You should try and create a habit for yourself to go to bed at around the same time each night. It would be ideal if that time was before 11 PM.
The best way to make sure you feel sleepy is to reduce any technology or bright screens (or any other overly active activities) and instead turn to a nice relaxing book or calming music.
And apparently, you sleep how you eat as well. Consuming foods that are poor in fiber leads to disturbed sleep. That’s why it’s a no-brainer to include foods low in carbs and high in protein and fiber in your daily diet.
Also, keep in mind that while you should definitely drink plenty of water to stay well hydrated, you should avoid drinking too much in the evening as that will lead to you having to get up in the middle of the night to urinate, thus ruining your sleep quality.
Furthermore, it has been proven time and time again that we tend to make unhealthier food choices as the evening progresses. So, it would be wise to stay away from the fridge for a few hours before hitting the sack.
We are sure we don’t need to inform you that both alcohol and caffeine can lead to an improper sleep cycle. But so can some supplements you may be taking before bed, though this can vary from person to person.
Exposing yourself to natural sunlight, particularly in the mornings will not only supply you with much-needed vitamin D but also improve your sleep quality. It is also helpful for aiding the synthesis of melatonin.

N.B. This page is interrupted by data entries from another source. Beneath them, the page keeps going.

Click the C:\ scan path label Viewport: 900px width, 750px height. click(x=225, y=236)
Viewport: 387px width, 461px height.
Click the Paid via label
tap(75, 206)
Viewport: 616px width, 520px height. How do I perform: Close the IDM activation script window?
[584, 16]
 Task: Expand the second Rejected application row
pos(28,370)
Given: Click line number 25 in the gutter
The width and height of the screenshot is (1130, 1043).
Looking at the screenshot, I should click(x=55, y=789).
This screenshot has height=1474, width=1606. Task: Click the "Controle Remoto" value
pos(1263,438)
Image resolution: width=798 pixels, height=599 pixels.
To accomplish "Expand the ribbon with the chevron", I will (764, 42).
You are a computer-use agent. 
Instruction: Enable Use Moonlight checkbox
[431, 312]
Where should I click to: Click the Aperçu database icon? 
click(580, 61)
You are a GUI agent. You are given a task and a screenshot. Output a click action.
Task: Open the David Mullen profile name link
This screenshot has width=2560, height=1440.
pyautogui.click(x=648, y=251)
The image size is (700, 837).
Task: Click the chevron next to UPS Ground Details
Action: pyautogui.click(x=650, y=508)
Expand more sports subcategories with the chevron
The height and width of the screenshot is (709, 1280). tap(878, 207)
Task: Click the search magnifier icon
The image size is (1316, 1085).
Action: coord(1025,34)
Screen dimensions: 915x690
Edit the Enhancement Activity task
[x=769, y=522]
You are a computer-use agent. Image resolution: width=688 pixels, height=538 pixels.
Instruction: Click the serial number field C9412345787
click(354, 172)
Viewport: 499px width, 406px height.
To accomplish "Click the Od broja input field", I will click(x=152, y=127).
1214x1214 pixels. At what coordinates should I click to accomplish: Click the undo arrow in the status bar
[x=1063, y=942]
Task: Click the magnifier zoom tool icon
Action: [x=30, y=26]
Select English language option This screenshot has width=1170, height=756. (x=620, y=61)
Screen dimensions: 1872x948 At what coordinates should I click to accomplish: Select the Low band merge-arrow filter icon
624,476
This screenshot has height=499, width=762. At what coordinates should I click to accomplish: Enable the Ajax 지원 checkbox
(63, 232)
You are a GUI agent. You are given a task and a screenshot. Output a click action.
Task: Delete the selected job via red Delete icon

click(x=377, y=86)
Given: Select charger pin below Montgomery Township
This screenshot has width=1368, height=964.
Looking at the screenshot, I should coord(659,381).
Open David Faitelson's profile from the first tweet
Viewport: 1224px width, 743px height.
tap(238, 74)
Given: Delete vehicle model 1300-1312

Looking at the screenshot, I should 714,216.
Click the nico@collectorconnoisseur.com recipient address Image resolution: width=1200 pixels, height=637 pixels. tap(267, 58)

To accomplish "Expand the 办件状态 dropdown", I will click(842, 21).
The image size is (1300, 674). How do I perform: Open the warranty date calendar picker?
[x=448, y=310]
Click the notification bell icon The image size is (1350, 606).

This can be an ‘easier said than done situation for those of you who live in places that are not exactly abundant in sunlight.
That’s why you should also consider getting yourself a UV sun lamp, which will come in handy, especially during those gloomy winter months.
As we already advised, it’s best to avoid bright-screened electronics the closer you get to your bedtime.
Also, if your lamps are too bright, you can replace them with dimmer ones as too much light can disturb one’s sleep process. You can even opt for sleep masks or blackout curtains.
Worrying and constantly racing thoughts will naturally disturb your sleep quality. So try meditating or otherwise relaxing in order to give your mind some much-needed rest.
There are plenty of relaxation techniques and breathing exercises you can try to achieve this. See what works best for you.
Even though using a tracking app won’t help you sleep any better, they are at least partially able to analyze your sleep patterns and movements, which may be of some use.
That way you can inform yourself about your own sleep patterns and devise a strategy for improving them.
Furthermore, we tend to prioritize and organize things more if we are able to track them better. This means we might make better decisions based on the information which these apps can provide.
There you go, ladies and gentlemen. Remember, you don’t have to be diagnosed with diabetes in order to get proper sleep.
Decent shut-eye is a must for everyone, as it greatly improves their overall well-being. Nighty-night!